- [Dataset excerpts]:
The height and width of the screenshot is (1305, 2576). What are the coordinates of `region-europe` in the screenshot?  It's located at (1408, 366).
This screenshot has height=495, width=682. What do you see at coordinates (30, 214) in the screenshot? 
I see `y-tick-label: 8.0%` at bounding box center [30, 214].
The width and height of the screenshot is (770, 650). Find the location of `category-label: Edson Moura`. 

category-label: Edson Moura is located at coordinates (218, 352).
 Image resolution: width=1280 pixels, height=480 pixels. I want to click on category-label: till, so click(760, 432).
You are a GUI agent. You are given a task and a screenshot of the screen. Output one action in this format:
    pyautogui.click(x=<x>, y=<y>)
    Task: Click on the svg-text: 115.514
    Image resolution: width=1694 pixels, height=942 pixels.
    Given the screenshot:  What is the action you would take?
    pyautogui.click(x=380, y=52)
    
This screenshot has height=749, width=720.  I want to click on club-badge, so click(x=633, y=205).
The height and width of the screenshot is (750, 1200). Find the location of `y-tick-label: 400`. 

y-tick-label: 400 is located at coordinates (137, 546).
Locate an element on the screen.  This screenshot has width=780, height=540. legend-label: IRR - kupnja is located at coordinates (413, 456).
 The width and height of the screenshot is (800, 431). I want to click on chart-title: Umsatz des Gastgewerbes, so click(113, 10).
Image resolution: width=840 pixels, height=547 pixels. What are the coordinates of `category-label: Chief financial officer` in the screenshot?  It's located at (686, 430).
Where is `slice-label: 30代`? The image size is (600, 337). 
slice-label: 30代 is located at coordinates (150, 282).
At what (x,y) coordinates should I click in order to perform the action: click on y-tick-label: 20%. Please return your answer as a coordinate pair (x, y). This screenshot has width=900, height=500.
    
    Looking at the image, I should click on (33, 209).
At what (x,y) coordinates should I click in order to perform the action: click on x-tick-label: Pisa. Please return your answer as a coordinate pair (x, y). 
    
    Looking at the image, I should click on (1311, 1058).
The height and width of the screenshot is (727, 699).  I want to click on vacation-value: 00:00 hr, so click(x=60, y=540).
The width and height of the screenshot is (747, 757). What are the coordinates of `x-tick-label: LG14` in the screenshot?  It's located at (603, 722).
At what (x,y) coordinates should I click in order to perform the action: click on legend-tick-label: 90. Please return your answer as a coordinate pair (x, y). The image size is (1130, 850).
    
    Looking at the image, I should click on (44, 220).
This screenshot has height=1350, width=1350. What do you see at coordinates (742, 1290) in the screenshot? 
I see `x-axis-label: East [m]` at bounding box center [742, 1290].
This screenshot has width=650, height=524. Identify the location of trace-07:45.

- [Assignment]:
Pull out each line of the listing above that contains the string "location". Matches must have the same case.

- [Solution to the exercise]:
The width and height of the screenshot is (770, 650). Find the location of `category-label: Edson Moura`. 
The height and width of the screenshot is (750, 1200). Find the location of `y-tick-label: 400`. 
This screenshot has width=650, height=524. Identify the location of trace-07:45.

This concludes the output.